The llms.txt is completely different with unique goals. Robots.txt manages crawler access; sitemaps list URLs; /llms.txt (if used) is a curated guide for LLMs to fetch context at runtime - “What should we do instead if we want better AI answers about us?”
Focus on fundamentals: clear, crawlable docs; solid IA; authoritative content; and structured data- these help both search engines and browsing/RAG systems today. - “When would we consider it?”
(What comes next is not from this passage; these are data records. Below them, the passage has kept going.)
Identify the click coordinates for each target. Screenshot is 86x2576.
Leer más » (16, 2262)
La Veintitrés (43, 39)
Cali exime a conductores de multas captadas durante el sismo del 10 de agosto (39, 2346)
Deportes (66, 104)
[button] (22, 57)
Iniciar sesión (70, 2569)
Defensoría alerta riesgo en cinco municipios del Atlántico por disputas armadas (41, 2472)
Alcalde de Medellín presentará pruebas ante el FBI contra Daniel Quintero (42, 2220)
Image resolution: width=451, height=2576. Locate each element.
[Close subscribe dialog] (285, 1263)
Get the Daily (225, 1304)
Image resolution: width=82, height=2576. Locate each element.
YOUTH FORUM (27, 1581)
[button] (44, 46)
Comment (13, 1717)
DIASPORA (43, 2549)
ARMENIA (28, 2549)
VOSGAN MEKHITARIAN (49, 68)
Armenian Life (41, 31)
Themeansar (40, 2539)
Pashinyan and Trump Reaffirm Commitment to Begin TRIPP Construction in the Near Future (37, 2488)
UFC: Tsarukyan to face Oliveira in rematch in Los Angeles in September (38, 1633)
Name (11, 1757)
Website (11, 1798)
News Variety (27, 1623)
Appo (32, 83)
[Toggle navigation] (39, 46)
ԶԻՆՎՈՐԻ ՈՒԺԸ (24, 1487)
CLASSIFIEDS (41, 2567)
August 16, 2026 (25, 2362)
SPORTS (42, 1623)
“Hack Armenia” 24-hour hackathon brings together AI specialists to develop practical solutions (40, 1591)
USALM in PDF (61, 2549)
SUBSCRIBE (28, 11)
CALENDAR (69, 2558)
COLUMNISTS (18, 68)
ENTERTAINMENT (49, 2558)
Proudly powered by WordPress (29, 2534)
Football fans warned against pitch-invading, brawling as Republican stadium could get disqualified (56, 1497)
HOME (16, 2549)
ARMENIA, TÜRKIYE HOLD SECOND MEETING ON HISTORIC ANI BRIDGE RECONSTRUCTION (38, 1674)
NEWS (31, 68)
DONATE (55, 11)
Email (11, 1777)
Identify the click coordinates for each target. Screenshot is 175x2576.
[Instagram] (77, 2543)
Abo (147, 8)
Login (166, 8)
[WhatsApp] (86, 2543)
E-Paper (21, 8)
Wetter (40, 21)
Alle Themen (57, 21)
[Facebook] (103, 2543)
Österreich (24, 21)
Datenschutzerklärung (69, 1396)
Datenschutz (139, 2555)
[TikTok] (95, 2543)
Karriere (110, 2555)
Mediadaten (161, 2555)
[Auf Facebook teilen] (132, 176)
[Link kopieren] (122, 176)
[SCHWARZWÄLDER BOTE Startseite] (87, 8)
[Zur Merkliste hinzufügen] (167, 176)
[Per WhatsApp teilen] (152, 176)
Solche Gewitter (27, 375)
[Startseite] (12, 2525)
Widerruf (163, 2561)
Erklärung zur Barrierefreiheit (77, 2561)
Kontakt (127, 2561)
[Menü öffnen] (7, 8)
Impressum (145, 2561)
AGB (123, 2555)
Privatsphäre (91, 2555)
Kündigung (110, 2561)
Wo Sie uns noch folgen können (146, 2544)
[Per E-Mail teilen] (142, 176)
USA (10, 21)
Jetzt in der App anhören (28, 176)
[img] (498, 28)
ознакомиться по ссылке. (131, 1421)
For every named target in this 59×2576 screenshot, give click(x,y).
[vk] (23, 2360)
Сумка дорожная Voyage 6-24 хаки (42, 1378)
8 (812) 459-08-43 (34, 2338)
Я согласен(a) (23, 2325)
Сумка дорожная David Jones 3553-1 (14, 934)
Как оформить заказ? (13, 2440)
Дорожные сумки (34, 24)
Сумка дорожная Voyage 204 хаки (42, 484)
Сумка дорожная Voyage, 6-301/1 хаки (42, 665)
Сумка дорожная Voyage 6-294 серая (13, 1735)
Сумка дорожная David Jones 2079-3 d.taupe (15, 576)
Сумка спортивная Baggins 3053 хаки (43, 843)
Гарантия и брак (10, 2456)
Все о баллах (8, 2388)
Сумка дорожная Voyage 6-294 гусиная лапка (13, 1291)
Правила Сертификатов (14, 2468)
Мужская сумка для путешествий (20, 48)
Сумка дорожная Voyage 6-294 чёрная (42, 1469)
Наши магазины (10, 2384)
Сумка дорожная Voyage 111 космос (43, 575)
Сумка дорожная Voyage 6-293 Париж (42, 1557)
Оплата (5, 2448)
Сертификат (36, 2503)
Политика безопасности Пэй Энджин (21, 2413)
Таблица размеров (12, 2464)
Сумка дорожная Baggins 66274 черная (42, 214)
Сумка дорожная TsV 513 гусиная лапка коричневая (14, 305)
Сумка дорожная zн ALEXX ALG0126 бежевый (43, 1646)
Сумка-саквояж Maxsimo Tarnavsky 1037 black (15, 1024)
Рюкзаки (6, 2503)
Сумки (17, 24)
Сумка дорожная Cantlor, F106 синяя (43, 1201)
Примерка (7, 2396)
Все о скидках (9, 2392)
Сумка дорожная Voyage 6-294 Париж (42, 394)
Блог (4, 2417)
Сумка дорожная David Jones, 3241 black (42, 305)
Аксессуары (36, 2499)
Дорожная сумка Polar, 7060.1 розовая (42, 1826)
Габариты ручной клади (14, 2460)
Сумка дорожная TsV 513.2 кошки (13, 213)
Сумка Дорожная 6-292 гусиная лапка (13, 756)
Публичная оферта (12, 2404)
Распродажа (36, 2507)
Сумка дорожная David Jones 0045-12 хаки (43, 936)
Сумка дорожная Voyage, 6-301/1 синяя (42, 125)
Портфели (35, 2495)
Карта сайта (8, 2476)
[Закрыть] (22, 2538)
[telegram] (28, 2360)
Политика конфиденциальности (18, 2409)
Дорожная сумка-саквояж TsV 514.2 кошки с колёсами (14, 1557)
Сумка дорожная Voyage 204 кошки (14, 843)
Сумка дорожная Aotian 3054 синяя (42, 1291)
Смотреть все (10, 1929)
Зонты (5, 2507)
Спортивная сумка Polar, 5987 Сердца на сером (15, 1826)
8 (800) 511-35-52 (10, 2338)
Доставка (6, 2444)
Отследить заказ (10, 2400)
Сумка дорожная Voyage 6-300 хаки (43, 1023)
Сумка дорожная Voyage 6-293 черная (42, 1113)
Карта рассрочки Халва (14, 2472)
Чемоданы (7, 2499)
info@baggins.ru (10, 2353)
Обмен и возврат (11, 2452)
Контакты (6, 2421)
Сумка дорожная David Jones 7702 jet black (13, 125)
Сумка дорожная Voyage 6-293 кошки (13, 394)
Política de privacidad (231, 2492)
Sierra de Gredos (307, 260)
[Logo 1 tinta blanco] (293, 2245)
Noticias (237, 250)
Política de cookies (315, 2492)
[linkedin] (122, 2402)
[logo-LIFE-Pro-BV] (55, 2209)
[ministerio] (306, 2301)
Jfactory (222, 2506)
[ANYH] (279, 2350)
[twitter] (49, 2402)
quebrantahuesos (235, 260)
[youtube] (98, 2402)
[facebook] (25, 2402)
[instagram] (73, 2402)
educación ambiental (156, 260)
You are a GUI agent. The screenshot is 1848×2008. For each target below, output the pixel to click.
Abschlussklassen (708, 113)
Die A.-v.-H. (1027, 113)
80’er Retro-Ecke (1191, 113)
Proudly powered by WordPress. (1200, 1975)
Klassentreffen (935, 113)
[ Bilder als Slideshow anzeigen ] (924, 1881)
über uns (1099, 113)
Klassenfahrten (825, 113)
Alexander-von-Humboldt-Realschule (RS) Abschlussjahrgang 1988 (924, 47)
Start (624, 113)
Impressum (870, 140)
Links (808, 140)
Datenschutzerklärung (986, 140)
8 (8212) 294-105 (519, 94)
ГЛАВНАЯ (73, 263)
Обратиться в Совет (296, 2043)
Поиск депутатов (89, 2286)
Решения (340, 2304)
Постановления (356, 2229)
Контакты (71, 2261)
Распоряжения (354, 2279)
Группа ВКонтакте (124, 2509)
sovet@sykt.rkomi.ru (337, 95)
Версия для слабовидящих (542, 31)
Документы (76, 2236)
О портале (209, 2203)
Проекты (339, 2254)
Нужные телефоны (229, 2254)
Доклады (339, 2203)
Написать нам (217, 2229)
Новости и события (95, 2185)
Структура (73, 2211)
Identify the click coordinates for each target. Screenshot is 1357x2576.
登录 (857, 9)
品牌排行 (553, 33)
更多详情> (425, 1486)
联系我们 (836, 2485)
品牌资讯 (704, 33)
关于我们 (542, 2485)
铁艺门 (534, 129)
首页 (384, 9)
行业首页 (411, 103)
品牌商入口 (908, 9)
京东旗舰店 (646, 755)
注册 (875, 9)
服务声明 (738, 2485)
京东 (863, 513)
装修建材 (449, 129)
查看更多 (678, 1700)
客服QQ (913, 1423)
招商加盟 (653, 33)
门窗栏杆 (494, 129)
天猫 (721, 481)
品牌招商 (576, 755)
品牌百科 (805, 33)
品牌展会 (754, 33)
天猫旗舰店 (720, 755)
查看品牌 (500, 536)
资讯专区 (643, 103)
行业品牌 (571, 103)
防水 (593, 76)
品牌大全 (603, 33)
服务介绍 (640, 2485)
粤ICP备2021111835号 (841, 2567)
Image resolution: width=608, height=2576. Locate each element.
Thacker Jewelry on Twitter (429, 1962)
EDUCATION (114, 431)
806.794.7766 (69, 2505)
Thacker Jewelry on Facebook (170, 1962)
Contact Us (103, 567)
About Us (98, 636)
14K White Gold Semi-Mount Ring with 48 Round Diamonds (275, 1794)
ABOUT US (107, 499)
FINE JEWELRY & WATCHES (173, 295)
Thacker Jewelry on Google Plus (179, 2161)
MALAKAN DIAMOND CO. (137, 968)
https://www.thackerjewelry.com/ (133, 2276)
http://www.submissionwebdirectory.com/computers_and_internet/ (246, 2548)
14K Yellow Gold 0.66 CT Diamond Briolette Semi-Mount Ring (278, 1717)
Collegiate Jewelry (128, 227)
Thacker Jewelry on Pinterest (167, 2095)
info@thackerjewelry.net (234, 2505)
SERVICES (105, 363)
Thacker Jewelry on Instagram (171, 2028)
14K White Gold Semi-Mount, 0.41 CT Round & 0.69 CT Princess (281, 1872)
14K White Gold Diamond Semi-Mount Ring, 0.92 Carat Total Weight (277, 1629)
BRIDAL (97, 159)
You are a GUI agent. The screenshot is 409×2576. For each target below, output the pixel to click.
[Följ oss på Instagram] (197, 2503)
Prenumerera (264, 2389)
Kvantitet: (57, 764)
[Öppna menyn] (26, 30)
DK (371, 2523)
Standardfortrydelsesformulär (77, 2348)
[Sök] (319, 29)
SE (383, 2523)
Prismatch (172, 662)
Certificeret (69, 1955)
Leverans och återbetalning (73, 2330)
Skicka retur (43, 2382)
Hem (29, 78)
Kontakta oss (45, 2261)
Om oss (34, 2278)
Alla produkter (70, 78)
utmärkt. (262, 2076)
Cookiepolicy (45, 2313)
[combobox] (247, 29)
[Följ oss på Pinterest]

If/when major assistants announce first-class support (auto-discovery or weighting) or if your product relies heavily on agent workflows. Until then, treat /llms.txt as an experiment, not a KPI lever.
Bottom line
llm(s).txt is a clever idea still looking for real adoption. It’s an interesting idea for future agents, not a winning strategy today. Don’t get distracted by the shiny object! Keep it on the backlog as an optional experiment; if the majors announce first-class support and we can test measurable lift, we’ll consider it - until then, double down on fundamentals (clean docs, schema, IA, robots rules).